By Thomas Simpson
When a film series rakes in several billion dollars at the box office, it’s little wonder the film studio at the helm would be reluctant to let it end. The Harry Potter films were, of course, adapted from JK Rowling’s hugely popular books about the titular boy wizard. No more books surely meant no more films, in theory at least.
Fantastic Beasts and Where to Find Them is inspired by the book of the same name, written by Rowling as an accompaniment to the Harry Potter universe. You’d be forgiven for viewing the film as a cynical cash in but with a script written by Rowling herself and David Yates, who directed the last four Harry Potter films, back in the chair there was enough reason to get excited.
Set in 1926, British wizard Newt Scamander (Eddie Redmayne) arrives in New York with a suitcase full of magical creatures. It doesn’t take long for a few of his animals to escape and run riot however there is something more sinister prowling the streets. A malevolent force is wreaking havoc which threatens to expose the wizarding world and endanger their masquerade.

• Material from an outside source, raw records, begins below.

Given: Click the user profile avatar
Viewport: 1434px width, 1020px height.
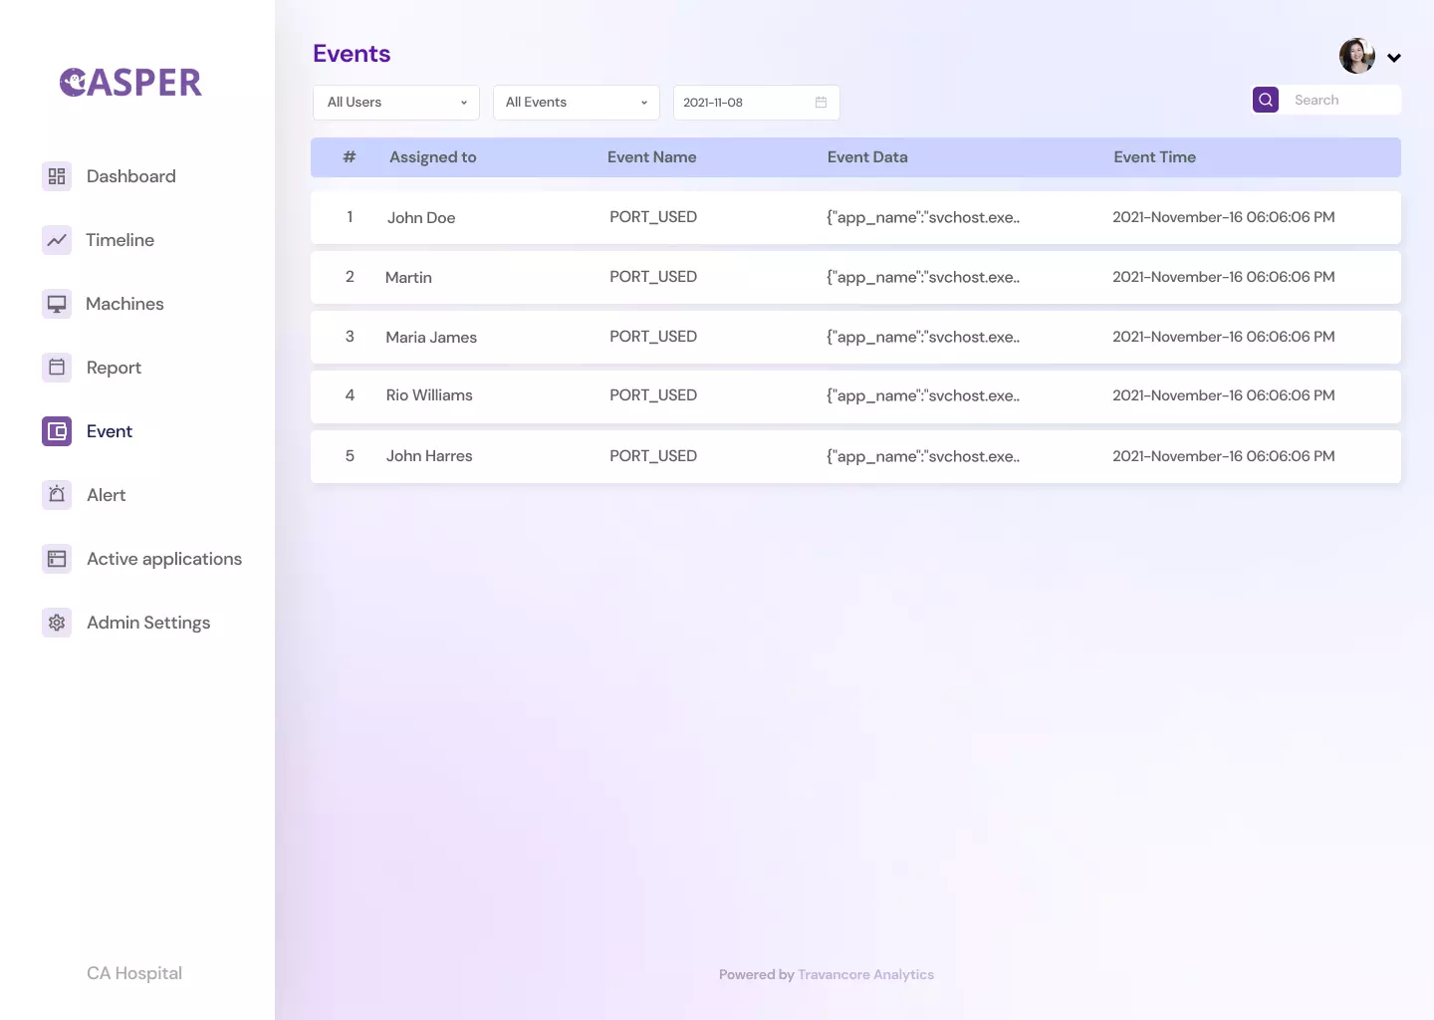Looking at the screenshot, I should [1356, 57].
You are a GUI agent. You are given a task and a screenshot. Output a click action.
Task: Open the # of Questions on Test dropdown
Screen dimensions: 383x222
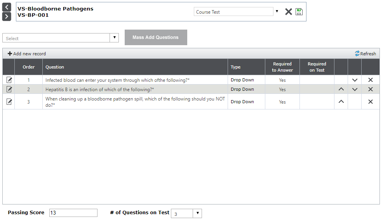[197, 213]
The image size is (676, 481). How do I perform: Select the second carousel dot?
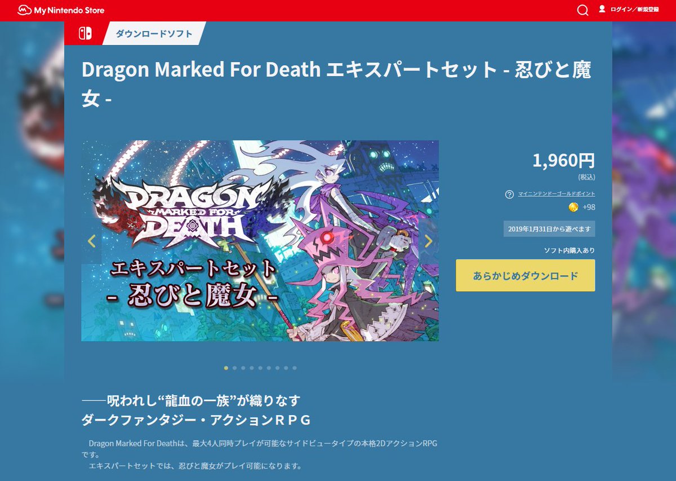234,368
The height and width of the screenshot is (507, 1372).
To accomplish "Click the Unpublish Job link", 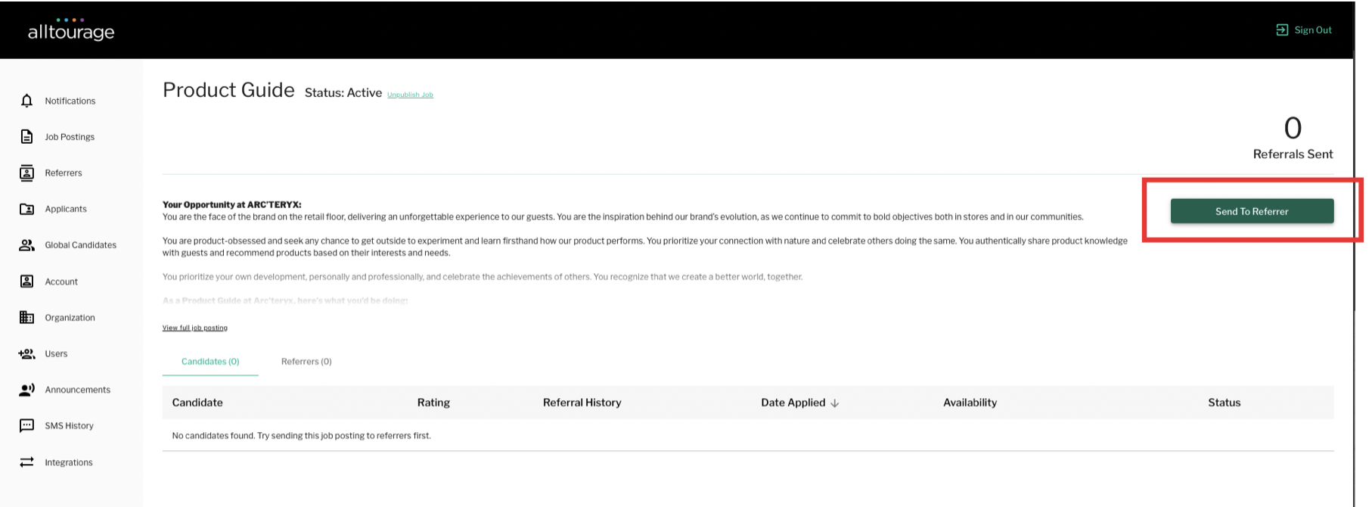I will point(410,95).
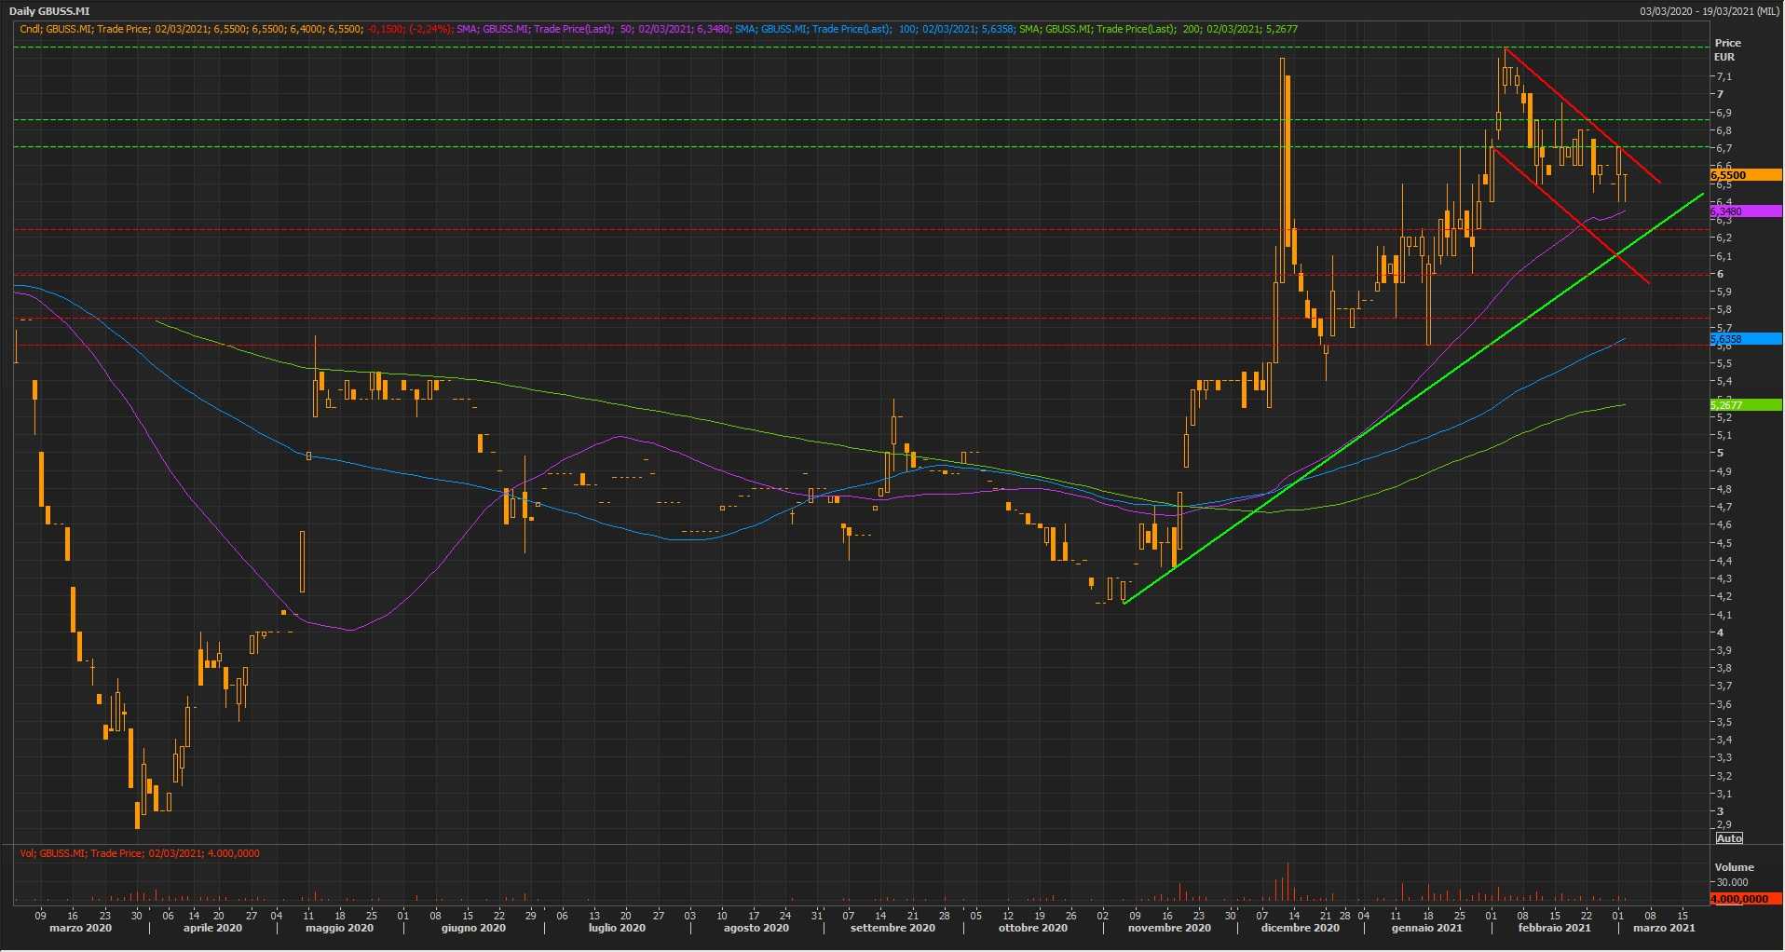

From the opening title it’s clear that Warner Bros. aren’t looking to distance Fantastic Beasts far from the world of Hogwarts. James Newton Howard composes an original score for the film but incorporates allusions to John William’s work which helps bridge the familiarity. There’s wonderful nods of recent nostalgia within yet Howard is giving enough reign to put his own mark on the music.
The script itself contains a few nods for fans but Fantastic Beasts isn’t a pale imitation to previous work. It’s a wonderful story that serves as an extension to the Harry Potter films while setting up a series of its own. The resulting film is a glorious journey of magic and adventure that will appeal to both old fans and new. The screenplay is witty and full of humor while not subtle on its political themes of racism and persecution. Despite the underlying themes, Rowling isn’t preaching here and although the third act is as dark as the franchise has gotten, you’ll be leaving the cinema with a smile.
The set pieces are spectacular as Yates masterfully constructs comical routines and magnificent destruction from one scene to the next, keeping the contrasting tones from merging into a confused mess. Redmayne’s awkward and adorable Scamander is a joy to watch as he bumbles around New York like the fish out of water he is. Yates keeps Scamander’s nascent romance with disgraced Auror Tina Goldstein (Katherine Waterson) reigned in, not allowing it to blossom too much knowing there’s many more films to come.
There were those that sneered when Warner Bros. announced that the series would be the first of five films. By the time the credits roll you’ll be thirsty for more. There’s a whole world ready to be explored in Fantastic Beasts and Where to Find Them with enough full of fun and excitement. Harry Potter may be gone but the spirit thrives.